Tiba-tiba keringat dingin menyusup pelan di sela pori kulitku, dadaku bergetar akibat jantung yang berdegup lebih kencang, bulu romaku ikut-ikutan berdiri. Aku merasa kalimat itu baru kali ini aku dengar, dia begitu segar, bertenaga, memompa semangat, dan terasa menyihir!
Kalimat itu diucapkan oleh seseorang yang aku yakini dengan ketulusan niatnya, seseorang yang aku kagumi kerendahan hatinya, seseorang yang aku cemburui kedermawanan jiwanya. Kalimat itu, diucapkan oleh Prof. Dr. H. Aminuddin Salle, SH., MH. dan ditujukan langsung kepadaku. Ya, langsung kepadaku!
Beliau mengucapkan kalimat tersebut, saat aku dan beberapa kawan muda dari Takalar Muda, Cerdas dan Peduli, bersilaturrahim dengan beliau dan keluarga, 9 Agustus 2011 kemarin. Acara yang dikemas dalam bentuk buka puasa bersama itu berlangsung di rumah beliau di Kompleks Perumahan Dosen Unhas Blok C Nomor 2 Tamalanrea, Makassar.
Hadir pada kesempatan tersebut, H. Imran Rajab Mursali dengan kalimat-kalimat cadasnya yang tanpa basa-basi, Zumirrah Daeng Naba dengan kalimat-kalimatnya yang lembut namun bernas, Muhammad Asrul Ma’gau dengan petuah-petuahnya yang dihasilkan dari permenungan yang dalam dan Daeng Baji’ dengan celetukannya yang meriah.

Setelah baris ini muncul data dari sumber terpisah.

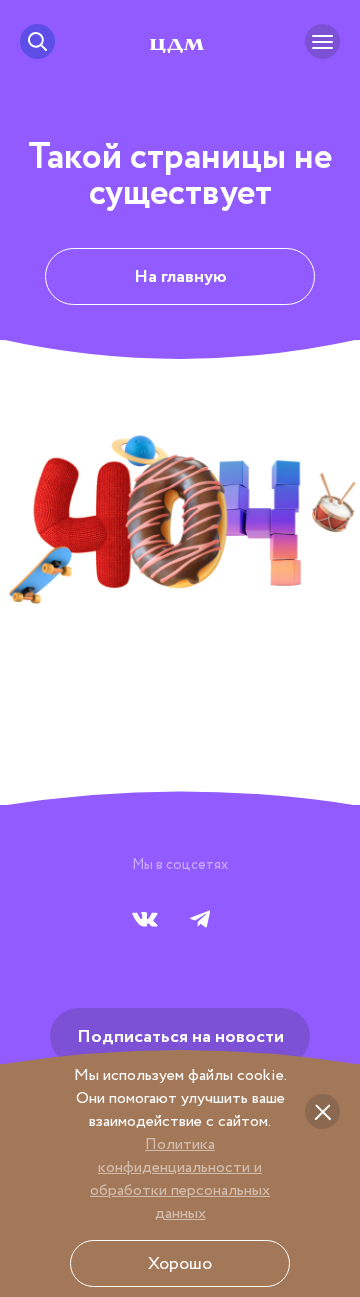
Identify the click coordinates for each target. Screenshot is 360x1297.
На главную (180, 277)
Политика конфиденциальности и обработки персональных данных (180, 1179)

Dengan telaten, ayahanda –demikian kami menyapa Prof. Aminuddin Salle, SH., MH., melayani kegelisahan kami, yang terungkap dari beragam tema pembicaraan sehabis berbuka dan sholat maghrib berja’maah. Beliau menyulam semesta harapan dari percah pemikiran yang kami tawarkan dan kemukakan dengan semangat menggebu terkait masa depan Takalar yang menjadi impian kolektif kami.
Dengan penuh kasih sayang, beliau memupuk semangat dan daya kritis kami, beliau menyemai spirit perubahan dengan penuh ketenangan, mengimbangi semangat kami yang meletup-letup. Ya, kami menemukan oase kesadaran baru pada diri beliau yang begitu rendah hati rela menyisihkan waktunya untuk mendengarkan celotehan kami ‘anak-anak’nya.
Pada kesempatan tersebut, aku memilih untuk lebih banyak diam dan meresapi kalimat-kalimat beliau.Terus terang saja, aku merasa sungguh kikuk, ini adalah perjumpaan pertamaku dengan ayahanda secara langsung. Sebelumnya kami hanya bertukar sapa lewat media jejaring sosial.
Belum lagi lontaran pujian beliau atas catatan-catatanku di facebook maupun di blog, membuatku harus menekuk kepala lebih dalam. Saat aku merasa hidungku mengembang karena sanjungan ayahanda, aku juga menyadari bahwa ini adalah amanah, dan kepercayaan yang tidak seharusnya membuat saya berbangga diri dan bertinggi hati.
Saat itu, aku dikuasai kesadaran untuk kembali menekuni tumpukan file-file tulisan di notebook untuk kemudian dipoles menjadi karya yang selesai. Beberapa folder yang berisi tulisan dengan beragam bentuk menjadi target utama pemikiranku. Mereka harus terlahir menjadi karya yang usai, baik itu kumpulan cerpen, kumpulan puisi, kumpulan artikel, ataukah novel.
Terima kasih ayahanda, engkau telah mengingatkan bahwa baik dan tidaknya sebuah karya lebih ditentukan apakah karya itu dikerjakan hingga usai atau tidak. Engkau telah menunjukkan bahwa kebiasaanku menulis bukanlah sesuatu yang tak berarti sama sekali, bahkan bagimu, menulis adalah sesuatu yang begitu berharga. Engkau mengingatkan kami untuk senantiasa menulis, menulis dan menulis!
Dan seperti nasehatmu, “Karya yang baik, bukanlah karya yang sempurna melainkan karya yang selesai”, engkau telah membuktikan itu dengan terbitnya karya-karyamu. Bahkan dengan dilandasi semangat untuk berbagi kearifan, kami yang hadir sore itu, engkau hadiahi kami masing-masing dengan sebuah buku. Pada halaman pertama buku itu tertera nama dan tandatanganmu!